### [WHAT IS REQUIRED]
Copy out the lines from the one that contains "You are a GUI" through the last line, both included, with the requests too. Multiply each coordinate in the answers by 0.85, round to whole numbers with halves going up, and leave out the pictures.
===== SOURCE RECORDS =====
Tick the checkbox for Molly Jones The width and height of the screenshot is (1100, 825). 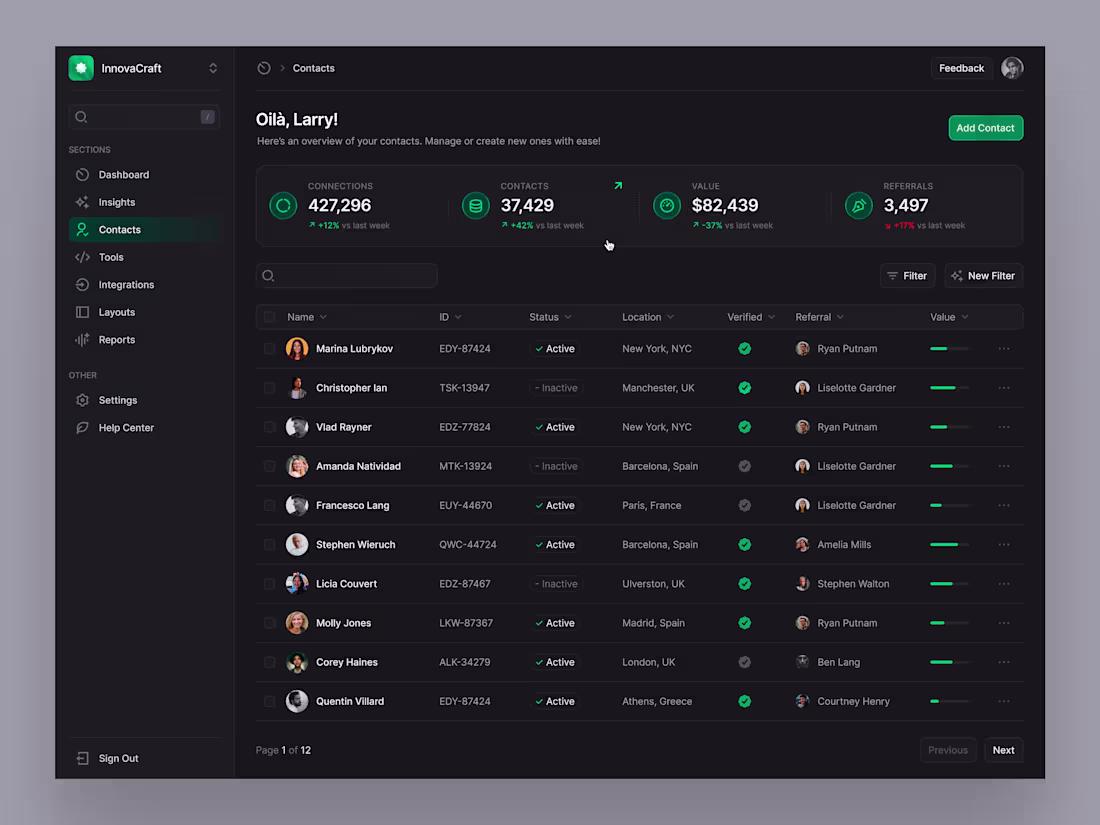(269, 622)
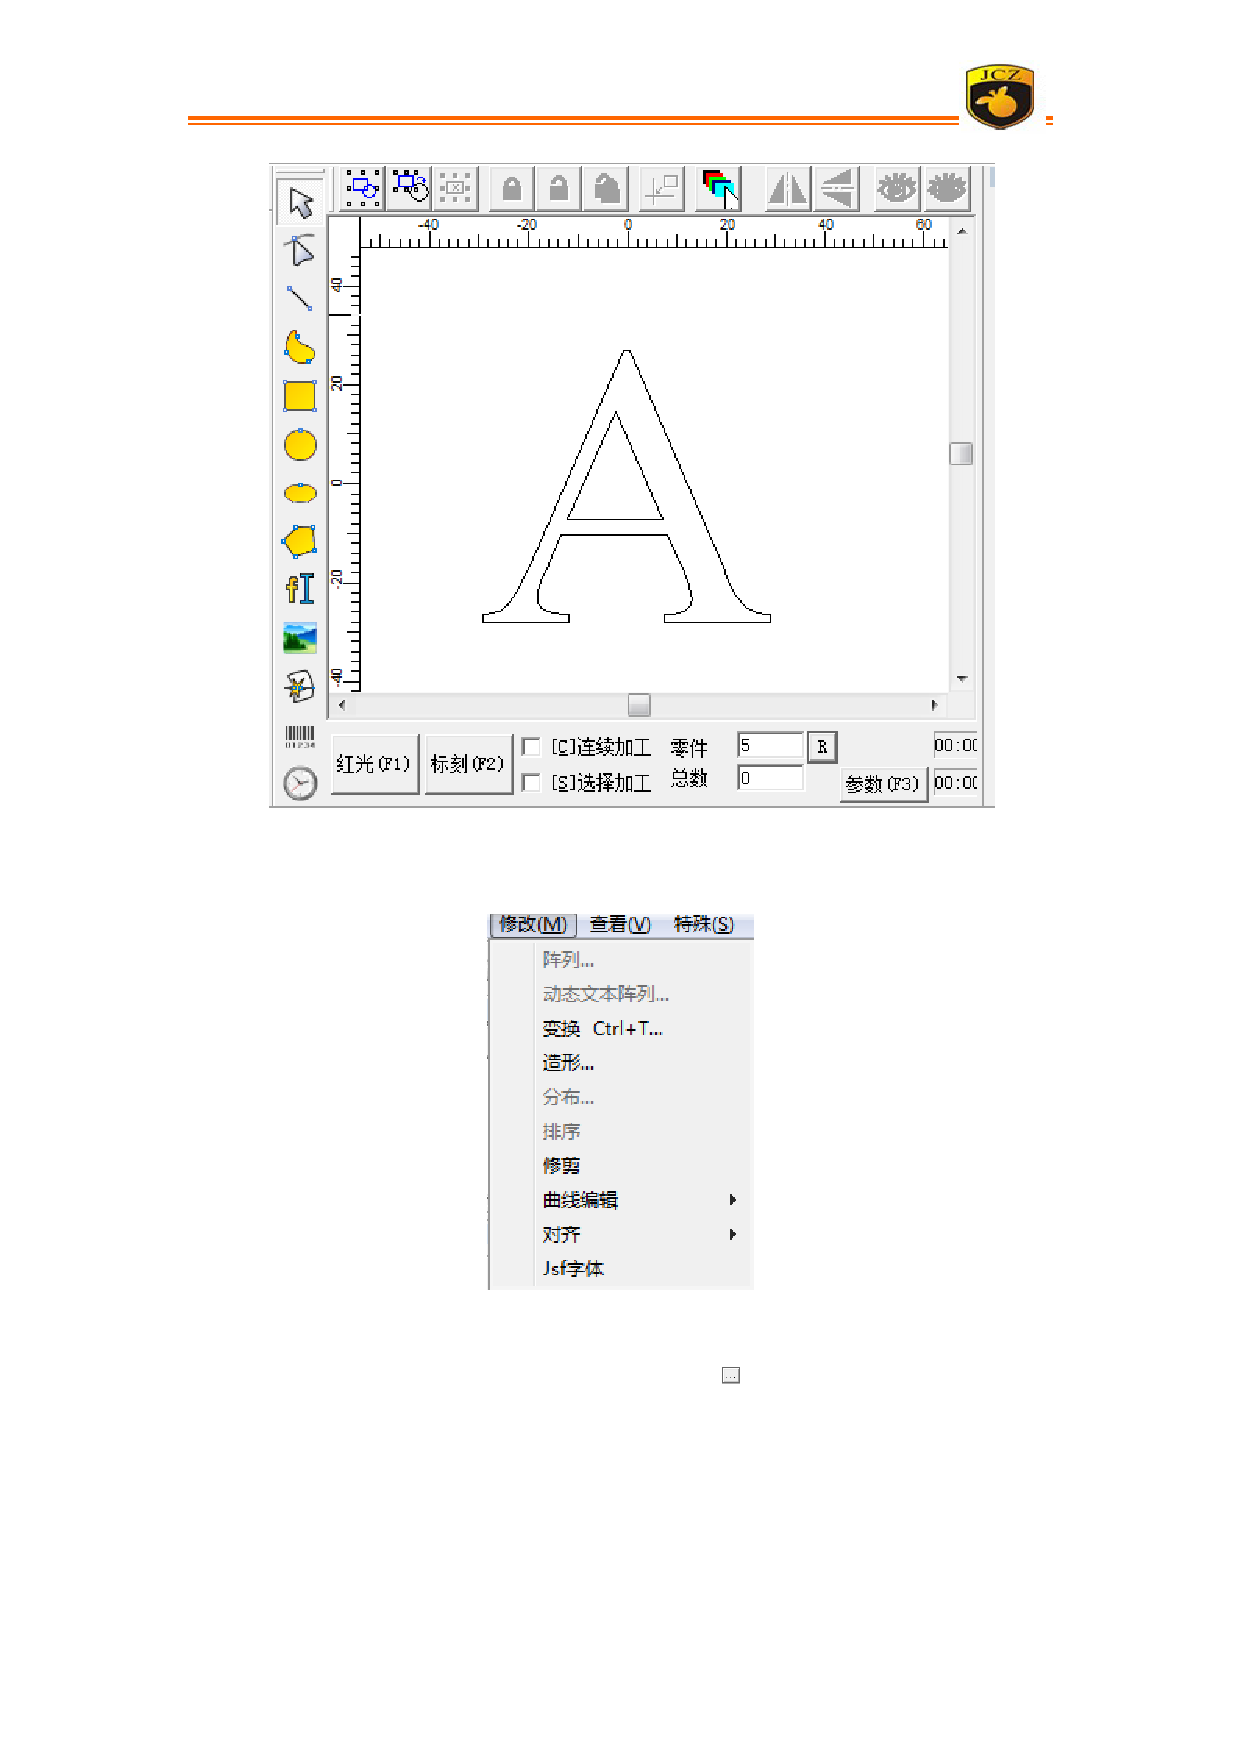The height and width of the screenshot is (1754, 1240).
Task: Click the canvas scroll-down arrow
Action: (962, 679)
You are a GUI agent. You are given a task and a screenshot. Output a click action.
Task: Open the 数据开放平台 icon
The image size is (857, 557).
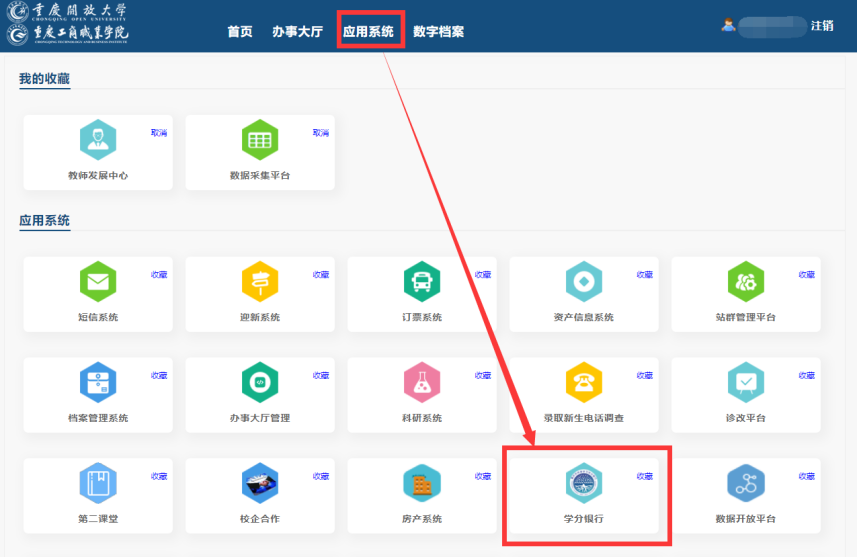coord(746,484)
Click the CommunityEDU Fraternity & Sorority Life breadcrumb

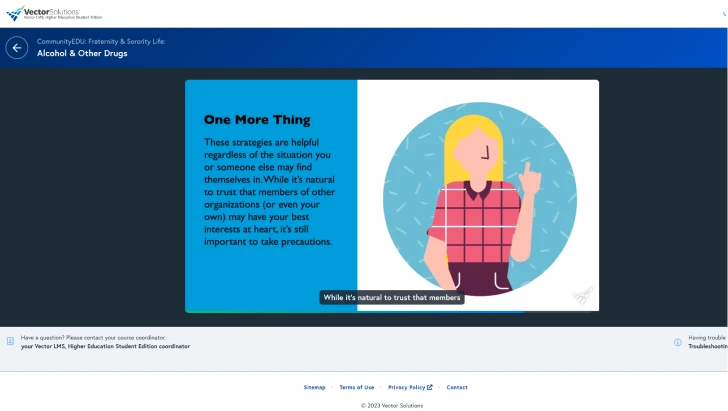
=====
### [RESULT BELOW]
You are a GUI agent. You are given a task and a screenshot. Output a click action.
Task: Open the 数据开放平台 icon
The image size is (857, 557).
coord(634,411)
Click the CommunityEDU Fraternity & Sorority Life breadcrumb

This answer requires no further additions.